The world Trans Am conjures up has the same kind of split personality as their music. Their vision lurches from tongue in cheek Kraftwerk future world of kitsch to a dark scifi dystopia; sometimes within the same song. For all the cuteness of “Futureworld” ‘s vocoder pop there is something unsettling about it. A much darker vein of synthpop emerges towards the end, like the stark isolated sound of John Foxx. The old classic “Firepoker”, on the other hand, is as dark a paranoid fantasy as Gary Numan never had in the 80s. Trans Am share another similarity with Gary Numan.

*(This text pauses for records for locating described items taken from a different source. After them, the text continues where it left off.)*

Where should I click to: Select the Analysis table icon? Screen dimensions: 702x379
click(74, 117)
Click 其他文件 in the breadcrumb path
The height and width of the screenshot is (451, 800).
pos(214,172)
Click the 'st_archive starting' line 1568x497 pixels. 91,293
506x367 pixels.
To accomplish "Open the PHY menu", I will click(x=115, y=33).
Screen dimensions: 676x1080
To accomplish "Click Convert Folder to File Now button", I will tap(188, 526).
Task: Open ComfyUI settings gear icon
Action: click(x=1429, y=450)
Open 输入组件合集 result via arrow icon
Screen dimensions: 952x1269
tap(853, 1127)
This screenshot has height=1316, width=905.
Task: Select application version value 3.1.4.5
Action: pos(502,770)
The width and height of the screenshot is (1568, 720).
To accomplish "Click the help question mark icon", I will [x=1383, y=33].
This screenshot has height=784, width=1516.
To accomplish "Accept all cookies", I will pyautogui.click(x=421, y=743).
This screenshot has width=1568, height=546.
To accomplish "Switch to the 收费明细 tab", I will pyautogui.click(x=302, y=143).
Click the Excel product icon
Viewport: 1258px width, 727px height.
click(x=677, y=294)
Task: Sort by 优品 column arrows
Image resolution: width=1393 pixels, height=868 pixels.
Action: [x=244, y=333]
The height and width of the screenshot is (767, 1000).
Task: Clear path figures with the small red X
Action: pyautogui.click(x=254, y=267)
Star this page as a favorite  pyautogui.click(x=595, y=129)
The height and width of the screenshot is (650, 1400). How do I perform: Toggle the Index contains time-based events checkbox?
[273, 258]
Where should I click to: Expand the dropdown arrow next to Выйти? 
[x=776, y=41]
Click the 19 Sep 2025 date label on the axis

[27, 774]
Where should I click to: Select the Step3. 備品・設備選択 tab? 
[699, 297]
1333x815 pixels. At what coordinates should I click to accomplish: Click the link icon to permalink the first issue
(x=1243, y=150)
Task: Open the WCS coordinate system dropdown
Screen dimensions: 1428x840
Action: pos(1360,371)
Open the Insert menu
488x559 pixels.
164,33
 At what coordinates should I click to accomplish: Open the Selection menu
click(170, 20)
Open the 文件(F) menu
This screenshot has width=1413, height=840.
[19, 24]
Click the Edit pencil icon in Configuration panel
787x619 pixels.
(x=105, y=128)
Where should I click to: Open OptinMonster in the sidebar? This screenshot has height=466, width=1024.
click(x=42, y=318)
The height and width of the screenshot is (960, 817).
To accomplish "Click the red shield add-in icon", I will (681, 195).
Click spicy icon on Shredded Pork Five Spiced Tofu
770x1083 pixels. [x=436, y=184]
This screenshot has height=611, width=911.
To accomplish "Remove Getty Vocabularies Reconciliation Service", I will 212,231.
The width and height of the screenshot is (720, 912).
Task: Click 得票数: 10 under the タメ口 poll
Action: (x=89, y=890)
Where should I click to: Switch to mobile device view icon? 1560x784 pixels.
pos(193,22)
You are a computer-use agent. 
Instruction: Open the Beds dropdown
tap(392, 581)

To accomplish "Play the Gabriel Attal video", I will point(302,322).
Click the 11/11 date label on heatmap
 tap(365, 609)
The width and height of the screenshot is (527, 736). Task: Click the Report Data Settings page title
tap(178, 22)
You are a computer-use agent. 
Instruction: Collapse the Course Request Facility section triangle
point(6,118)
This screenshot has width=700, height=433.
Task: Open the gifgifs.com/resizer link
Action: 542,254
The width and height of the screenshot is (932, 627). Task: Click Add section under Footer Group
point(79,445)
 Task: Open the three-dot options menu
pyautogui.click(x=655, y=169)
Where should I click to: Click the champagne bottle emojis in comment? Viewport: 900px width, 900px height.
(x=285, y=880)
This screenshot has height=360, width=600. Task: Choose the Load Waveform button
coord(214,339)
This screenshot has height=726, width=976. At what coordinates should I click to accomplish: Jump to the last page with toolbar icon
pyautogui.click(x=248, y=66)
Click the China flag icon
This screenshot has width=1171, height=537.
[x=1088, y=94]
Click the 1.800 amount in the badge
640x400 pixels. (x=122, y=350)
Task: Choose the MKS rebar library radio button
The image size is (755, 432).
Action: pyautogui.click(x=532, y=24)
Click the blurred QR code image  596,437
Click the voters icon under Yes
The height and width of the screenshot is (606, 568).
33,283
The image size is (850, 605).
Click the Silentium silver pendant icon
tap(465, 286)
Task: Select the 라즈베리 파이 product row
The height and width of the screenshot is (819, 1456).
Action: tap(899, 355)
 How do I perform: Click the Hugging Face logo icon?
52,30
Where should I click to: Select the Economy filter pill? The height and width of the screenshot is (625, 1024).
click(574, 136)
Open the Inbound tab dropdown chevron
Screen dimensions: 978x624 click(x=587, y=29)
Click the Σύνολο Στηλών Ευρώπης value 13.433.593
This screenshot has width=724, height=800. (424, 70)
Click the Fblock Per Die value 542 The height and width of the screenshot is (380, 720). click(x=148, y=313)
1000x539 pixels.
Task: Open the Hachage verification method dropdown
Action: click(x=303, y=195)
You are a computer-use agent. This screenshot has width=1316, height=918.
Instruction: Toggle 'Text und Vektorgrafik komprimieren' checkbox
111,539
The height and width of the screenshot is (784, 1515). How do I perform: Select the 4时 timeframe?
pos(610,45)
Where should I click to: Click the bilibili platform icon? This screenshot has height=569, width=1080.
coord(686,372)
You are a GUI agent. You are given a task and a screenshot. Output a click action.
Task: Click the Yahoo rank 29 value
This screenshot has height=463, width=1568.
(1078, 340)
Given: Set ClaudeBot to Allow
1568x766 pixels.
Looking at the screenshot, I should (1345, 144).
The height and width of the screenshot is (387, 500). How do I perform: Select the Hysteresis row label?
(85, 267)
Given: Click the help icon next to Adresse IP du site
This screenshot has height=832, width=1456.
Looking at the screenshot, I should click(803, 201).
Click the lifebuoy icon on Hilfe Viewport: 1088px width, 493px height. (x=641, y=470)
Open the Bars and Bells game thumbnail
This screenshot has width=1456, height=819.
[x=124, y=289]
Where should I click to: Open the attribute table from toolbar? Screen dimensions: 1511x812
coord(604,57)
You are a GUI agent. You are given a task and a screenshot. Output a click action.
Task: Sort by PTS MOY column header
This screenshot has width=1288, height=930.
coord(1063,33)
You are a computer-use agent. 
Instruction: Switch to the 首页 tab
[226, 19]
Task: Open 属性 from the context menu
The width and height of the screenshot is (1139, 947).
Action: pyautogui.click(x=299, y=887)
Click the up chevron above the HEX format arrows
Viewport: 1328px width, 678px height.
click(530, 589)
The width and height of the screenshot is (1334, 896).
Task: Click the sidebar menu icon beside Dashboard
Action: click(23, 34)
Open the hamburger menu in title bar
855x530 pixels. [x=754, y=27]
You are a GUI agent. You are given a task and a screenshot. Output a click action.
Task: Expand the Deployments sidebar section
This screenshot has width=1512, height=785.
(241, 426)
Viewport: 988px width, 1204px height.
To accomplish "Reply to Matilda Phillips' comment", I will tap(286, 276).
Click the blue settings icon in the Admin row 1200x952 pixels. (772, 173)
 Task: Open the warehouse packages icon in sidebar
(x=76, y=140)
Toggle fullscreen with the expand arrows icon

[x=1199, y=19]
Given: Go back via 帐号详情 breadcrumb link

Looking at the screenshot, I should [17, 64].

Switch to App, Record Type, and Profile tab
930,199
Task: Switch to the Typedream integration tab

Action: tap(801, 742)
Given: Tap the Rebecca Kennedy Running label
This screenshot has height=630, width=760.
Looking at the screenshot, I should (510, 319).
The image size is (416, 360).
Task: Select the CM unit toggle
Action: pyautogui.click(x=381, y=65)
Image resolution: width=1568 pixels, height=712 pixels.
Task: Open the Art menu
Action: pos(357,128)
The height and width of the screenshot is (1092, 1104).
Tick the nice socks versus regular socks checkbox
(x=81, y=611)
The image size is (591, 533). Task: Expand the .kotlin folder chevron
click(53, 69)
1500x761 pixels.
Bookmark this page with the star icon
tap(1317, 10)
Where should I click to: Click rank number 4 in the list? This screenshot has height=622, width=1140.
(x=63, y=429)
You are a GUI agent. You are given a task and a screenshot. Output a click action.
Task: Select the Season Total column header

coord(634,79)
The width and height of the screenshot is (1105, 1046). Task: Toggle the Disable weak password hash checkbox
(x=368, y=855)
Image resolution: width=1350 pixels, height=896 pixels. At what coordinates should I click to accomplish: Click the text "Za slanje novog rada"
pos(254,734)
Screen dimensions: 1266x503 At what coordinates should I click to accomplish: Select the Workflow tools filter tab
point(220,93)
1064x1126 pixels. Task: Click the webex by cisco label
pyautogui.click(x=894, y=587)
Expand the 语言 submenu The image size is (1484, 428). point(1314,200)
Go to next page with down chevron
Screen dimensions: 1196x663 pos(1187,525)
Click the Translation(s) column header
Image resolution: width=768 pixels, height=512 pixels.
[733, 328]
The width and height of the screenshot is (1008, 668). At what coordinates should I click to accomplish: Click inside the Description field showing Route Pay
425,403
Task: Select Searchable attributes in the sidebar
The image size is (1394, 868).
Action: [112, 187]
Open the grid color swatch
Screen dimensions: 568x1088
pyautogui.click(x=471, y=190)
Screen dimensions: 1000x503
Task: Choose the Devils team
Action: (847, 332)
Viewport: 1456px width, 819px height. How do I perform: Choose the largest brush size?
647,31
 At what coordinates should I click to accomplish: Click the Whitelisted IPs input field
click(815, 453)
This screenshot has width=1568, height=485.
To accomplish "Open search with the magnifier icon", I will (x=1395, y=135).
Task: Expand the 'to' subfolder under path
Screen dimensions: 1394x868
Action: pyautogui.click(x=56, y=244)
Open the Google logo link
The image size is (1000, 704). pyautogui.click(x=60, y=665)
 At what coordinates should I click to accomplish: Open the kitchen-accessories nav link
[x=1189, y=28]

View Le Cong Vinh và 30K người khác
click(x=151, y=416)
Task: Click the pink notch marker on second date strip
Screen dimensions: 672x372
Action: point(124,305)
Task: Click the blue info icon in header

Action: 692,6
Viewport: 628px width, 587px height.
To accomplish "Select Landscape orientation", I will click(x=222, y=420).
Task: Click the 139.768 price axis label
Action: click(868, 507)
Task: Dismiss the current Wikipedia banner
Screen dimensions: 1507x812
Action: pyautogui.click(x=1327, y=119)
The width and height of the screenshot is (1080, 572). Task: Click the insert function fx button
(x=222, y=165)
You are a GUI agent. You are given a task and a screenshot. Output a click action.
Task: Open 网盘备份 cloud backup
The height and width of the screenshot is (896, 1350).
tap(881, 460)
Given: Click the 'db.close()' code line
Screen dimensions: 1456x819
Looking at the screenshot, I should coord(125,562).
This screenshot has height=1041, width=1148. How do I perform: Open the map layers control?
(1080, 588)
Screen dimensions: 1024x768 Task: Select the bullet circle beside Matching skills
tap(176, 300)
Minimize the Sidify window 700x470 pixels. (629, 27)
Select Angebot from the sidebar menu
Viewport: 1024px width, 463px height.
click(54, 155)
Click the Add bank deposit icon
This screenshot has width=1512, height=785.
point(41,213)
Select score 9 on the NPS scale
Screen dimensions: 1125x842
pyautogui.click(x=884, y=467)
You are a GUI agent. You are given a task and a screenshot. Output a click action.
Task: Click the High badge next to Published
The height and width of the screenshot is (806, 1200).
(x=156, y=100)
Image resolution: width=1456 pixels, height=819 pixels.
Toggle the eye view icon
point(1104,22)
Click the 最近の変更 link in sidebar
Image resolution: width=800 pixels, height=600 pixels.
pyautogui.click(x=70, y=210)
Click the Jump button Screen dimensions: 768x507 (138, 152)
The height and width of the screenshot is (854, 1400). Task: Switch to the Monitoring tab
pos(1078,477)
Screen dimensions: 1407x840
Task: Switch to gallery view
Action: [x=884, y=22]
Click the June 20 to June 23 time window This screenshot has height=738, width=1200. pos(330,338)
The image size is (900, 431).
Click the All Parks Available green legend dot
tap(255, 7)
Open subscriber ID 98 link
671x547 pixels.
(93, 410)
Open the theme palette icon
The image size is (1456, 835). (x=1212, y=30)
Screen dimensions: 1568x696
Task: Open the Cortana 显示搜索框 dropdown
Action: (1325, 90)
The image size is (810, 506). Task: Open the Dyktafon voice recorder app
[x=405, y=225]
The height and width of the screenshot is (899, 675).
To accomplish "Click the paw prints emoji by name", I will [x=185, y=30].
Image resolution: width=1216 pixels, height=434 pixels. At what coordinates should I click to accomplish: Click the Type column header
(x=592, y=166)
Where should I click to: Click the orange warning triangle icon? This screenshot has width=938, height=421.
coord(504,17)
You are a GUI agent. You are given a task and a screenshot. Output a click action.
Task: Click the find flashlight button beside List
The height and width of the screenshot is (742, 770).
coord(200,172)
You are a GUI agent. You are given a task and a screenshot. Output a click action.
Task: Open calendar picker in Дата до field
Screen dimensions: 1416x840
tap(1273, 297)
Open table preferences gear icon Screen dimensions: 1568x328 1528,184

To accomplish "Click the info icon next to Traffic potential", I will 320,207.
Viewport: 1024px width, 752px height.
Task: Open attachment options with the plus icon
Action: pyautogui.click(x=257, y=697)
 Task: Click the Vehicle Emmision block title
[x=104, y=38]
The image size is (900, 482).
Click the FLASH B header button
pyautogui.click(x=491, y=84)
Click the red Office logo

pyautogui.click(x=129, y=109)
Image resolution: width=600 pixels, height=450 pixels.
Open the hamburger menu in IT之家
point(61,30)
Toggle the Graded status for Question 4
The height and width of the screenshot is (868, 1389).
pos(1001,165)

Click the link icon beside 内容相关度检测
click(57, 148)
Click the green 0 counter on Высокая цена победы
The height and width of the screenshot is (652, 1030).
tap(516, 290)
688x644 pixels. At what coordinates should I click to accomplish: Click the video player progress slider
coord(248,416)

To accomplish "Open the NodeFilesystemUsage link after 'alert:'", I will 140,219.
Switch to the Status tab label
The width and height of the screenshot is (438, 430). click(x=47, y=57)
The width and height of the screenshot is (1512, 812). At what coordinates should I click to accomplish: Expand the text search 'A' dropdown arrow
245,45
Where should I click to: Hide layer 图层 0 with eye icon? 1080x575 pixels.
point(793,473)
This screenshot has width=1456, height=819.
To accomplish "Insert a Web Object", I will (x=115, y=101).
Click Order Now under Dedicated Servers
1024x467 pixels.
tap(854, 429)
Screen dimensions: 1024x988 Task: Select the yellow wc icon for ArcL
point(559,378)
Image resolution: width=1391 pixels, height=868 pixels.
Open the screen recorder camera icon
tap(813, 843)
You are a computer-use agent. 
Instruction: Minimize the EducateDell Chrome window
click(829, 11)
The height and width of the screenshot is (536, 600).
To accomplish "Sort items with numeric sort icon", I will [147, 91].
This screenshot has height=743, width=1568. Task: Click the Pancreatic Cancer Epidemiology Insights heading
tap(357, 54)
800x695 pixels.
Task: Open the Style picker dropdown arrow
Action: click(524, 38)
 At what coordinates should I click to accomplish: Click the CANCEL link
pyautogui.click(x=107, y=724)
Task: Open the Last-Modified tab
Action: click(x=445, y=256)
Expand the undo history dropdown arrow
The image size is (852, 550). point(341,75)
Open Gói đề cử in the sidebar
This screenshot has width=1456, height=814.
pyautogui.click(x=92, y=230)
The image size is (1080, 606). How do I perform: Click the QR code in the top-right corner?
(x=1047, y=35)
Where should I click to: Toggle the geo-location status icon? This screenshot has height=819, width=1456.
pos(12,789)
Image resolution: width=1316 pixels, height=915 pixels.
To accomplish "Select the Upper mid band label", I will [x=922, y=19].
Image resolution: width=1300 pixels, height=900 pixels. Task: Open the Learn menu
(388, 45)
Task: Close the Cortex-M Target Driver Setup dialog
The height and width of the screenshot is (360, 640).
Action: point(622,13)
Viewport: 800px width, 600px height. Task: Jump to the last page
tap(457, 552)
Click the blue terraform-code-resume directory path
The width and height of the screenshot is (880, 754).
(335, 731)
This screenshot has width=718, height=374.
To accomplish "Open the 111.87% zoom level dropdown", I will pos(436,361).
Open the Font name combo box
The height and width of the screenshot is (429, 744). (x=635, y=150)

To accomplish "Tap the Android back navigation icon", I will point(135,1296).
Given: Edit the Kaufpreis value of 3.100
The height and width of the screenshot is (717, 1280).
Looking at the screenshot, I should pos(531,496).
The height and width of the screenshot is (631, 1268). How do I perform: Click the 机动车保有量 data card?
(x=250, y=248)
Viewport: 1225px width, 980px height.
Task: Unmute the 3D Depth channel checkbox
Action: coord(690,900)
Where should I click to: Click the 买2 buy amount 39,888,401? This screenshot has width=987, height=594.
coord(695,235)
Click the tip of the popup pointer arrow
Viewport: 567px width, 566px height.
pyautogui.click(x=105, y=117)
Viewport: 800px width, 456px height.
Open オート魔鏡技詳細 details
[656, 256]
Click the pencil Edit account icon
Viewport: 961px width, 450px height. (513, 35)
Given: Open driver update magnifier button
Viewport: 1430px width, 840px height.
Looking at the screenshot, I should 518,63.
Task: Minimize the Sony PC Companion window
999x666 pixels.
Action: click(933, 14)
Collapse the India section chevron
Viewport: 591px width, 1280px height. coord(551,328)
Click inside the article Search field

After all, Numan was a punk musician who simply replaced guitar with synth. His sound was still driven by a human rhythm unit. And beneath all the electronics Trans Am use they remain very human and organic.
The live recordings, without all the aids and comforts of a studio, really show just how good Trans Am are musically. They play with a frightening level energy. Nathan Means‘ is an absolute powerhouse of a bassist. Both he and guitarist Philip Manley are just at home playing keys, and no I don’t mean just pressing start/stop buttons and tweaking filter, I mean playing. The tight rhythmic unit he forms with drummer Sebastian Thomson lays down an unstoppable rock undercurrent. Few bands can deserve to be called a power trio more. What Day Is It Tonight? captures Trans Am at their most awesome.